I was a chubby athlete growing up. Stayed active, but was always on the chubby side until high school. In high school I discovered a love for weight-lifting and fitness. Fit, strong, quick, athletic – that was me. I played varsity basketball and was good enough to play in college. Things were going well until I tore my Achilles tendon. I didn’t realize it at the time, but looking back, that was the beginning of my descent into fatness.
I went from running and lifting 2-4 hours a day to not doing anything. Like most college students, I ate whatever I wanted – pizza, burgers, fries, an occasional salad, and plenty of alcoholic beverages.
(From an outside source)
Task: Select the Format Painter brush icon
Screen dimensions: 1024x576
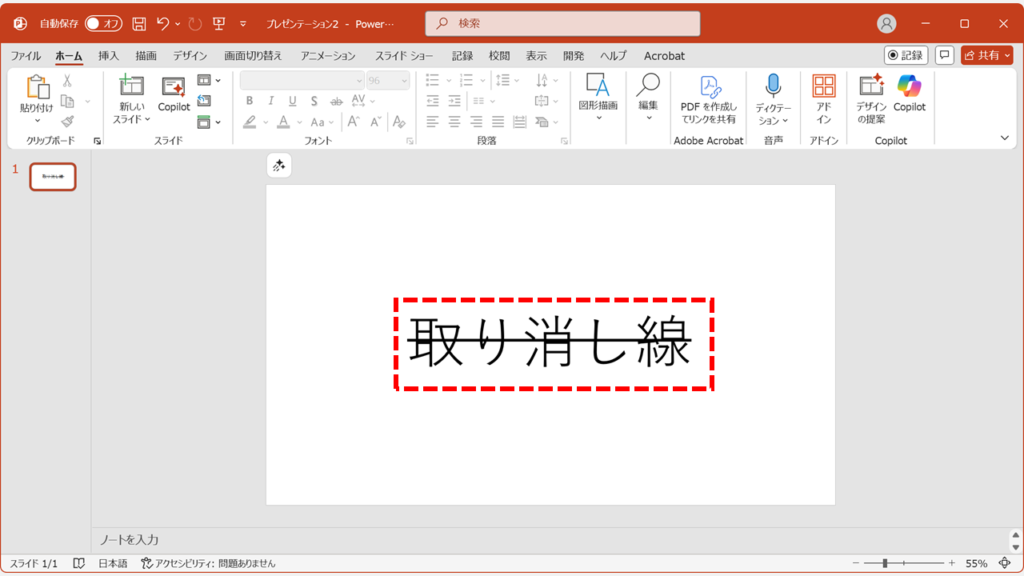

I went to college a svelte 6″ 1″ 180 lb and graduated with a degree and 40 extra lbs.
As so it began…working out off and on…eating always on. Life, life’s stresses, marriage, children, career, and how did I cope with it all? Eating. Stress/emotional eating is not gender specific. I gained another 30 lbs. from 1992 -1996 and 40 lbs. from 1996-1999. I looked in the mirror and saw a 270 lb man looking back! Me – the fit, strong, quick, athletic, basketball player. Me, the former fitness trainer – it was me and it was depressing.
I was in the cycle. Eating because I was depressed, depressed because I was eating. Extra large sweet teas, extra large fries, breakfast at McDonalds after my breakfast at home, dinner at Wendys before I got home to have dinner. Commercial for a new sandwich? I was there the next day. I would go through iterations of working out and cutting back – at least that kept me from ballooning. I topped out at 278.
Along with the cycle of eating, I also took it one step further and hopped on the weight yo-yo train. Losing a little here, gaining a lot there. I had some pretty good success with Body for Life, which I was motivated to do after being diagnosed with fatty liver. I lost 30 lbs and was well on my way until I found the type I had was benign. The real motivation came once I was put on high blood pressure medication and my doctor told me I was on my way to diabetes. My Dad was diagnosed in his 40s (I’m glad to report that thanks to a complete overhaul of his diet and proper control of his diabetes, he celebrated his 80th birthday this year and is still going strong!)
In 2008 I joined Weight Watchers and lost over 70 lbs over the course of a year. I felt good; under control. My fitness was returning. I was able to stop the medication. And then I relaxed, stopped being as diligent, not as focused and my weight started to creep back up. At the beginning of 2012 I was back at a solid 248.
-The Lifestyle Change-
On the surface I was relaxed and enjoying life; but silently I was panicking about my weight gain. Was it happening again? My family expressed concern, clothes were getting tighter, and my weight was starting to not only affect me physically, but emotionally as well. Things were a little different this time: 1) I was exercising consistently and 2) my eating was fun, relaxed as opposed to emotional eating. I knew I had to arrest the situation – I had to make a change.
Another HUGE difference was commitment. I gave myself a start date, made a grocery list, cleaned out my pantry, and made a commitment to not start a diet, but adopt a new lifestyle. Most importantly I made the commitment. I made a commitment to a lifelong journey.
I changed my diet, added more weight training and intensified my cardio. I committed to following healthy eating – for life.
The real transformation happened when I made the decision to change my lifestyle. A new life is what I have now. My body, my mind, and my perspective have changed. Today my eating is pretty straight forward. I exercise regularly and my goal is to inspire and motivate others to learn about and adopt a lifestyle of health and fitness.
I lost over 80 lbs.; to be cliché, if I can do it you can too – regardless of your goal. It’s one day at a time, moving forward.